Transcribe only what runs from the line containing "Click the chevron on the model selector" through the final line below, exactly, and leave every picture out.

(Dataset excerpts)

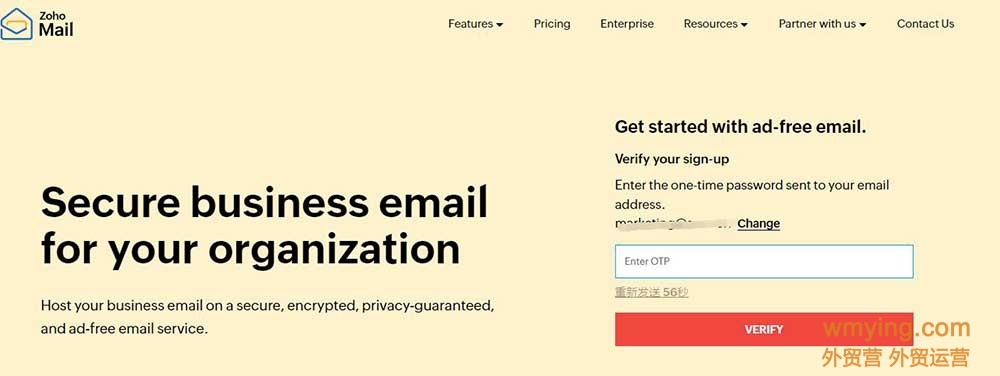Click the Verify your sign-up subheading
The image size is (1000, 376).
(x=672, y=159)
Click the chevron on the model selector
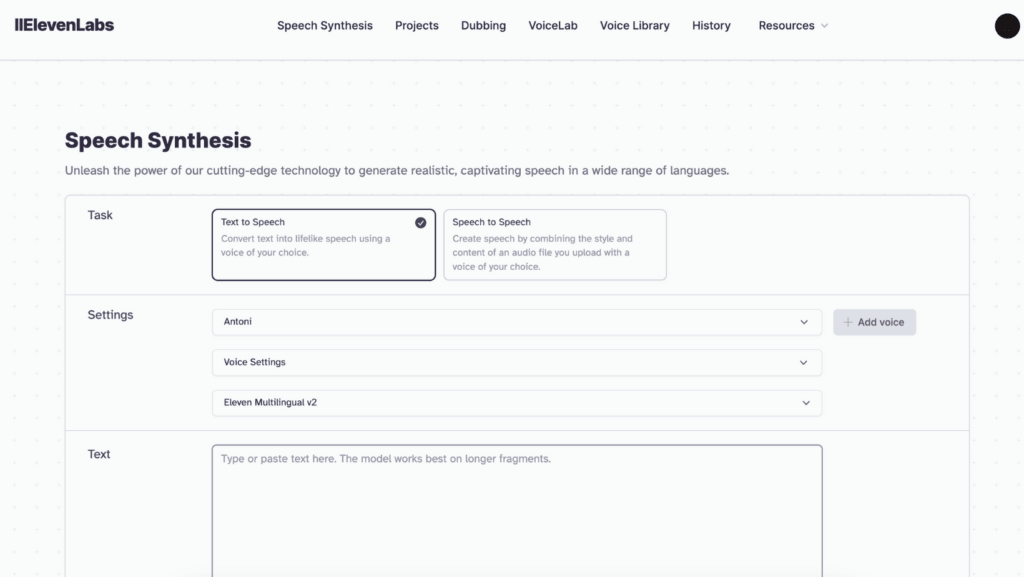 806,402
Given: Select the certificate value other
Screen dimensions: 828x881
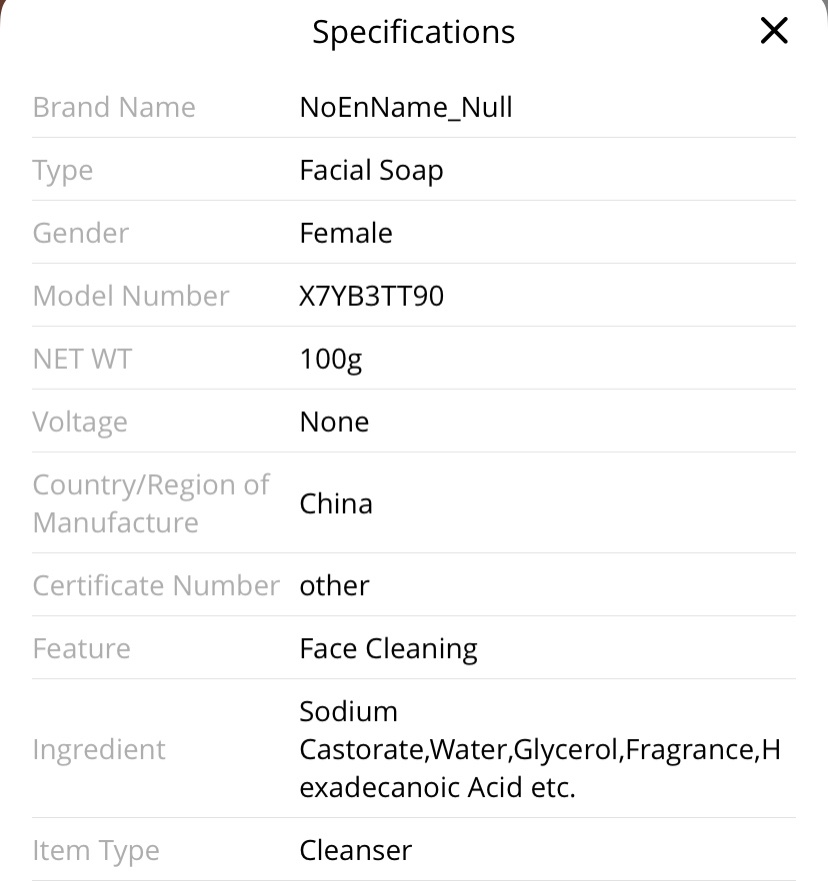Looking at the screenshot, I should [334, 585].
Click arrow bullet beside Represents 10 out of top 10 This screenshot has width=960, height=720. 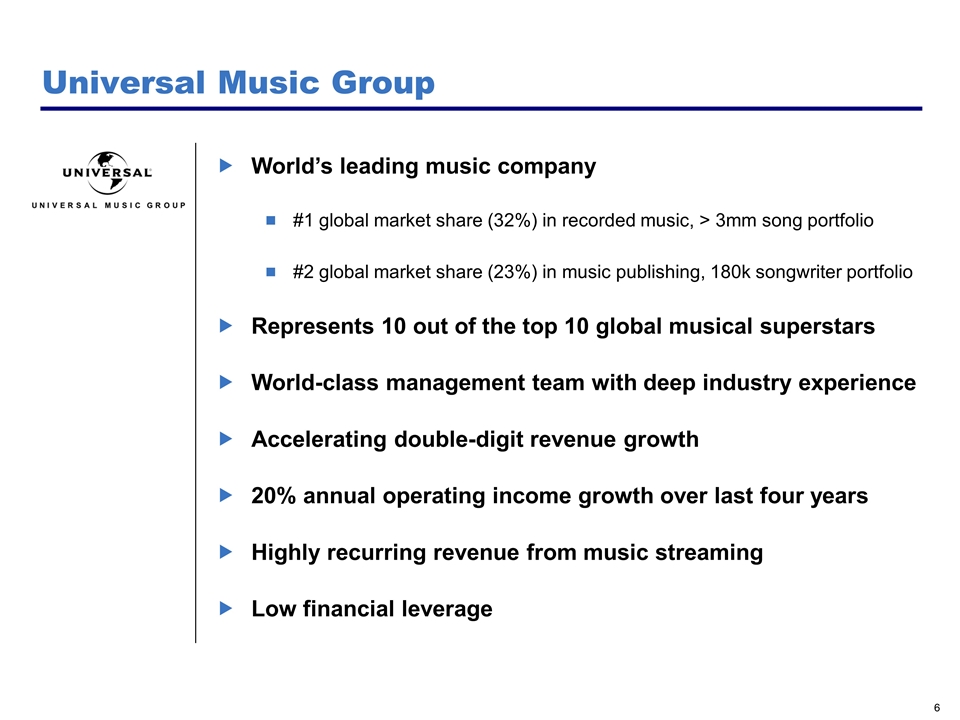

(End Dataset excerpts)

» Result:
Click the chevron on the model selector
 806,402
Given: Select the certificate value other
Screen dimensions: 828x881
Looking at the screenshot, I should [334, 585].
Click arrow bullet beside Represents 10 out of top 10 This screenshot has width=960, height=720. 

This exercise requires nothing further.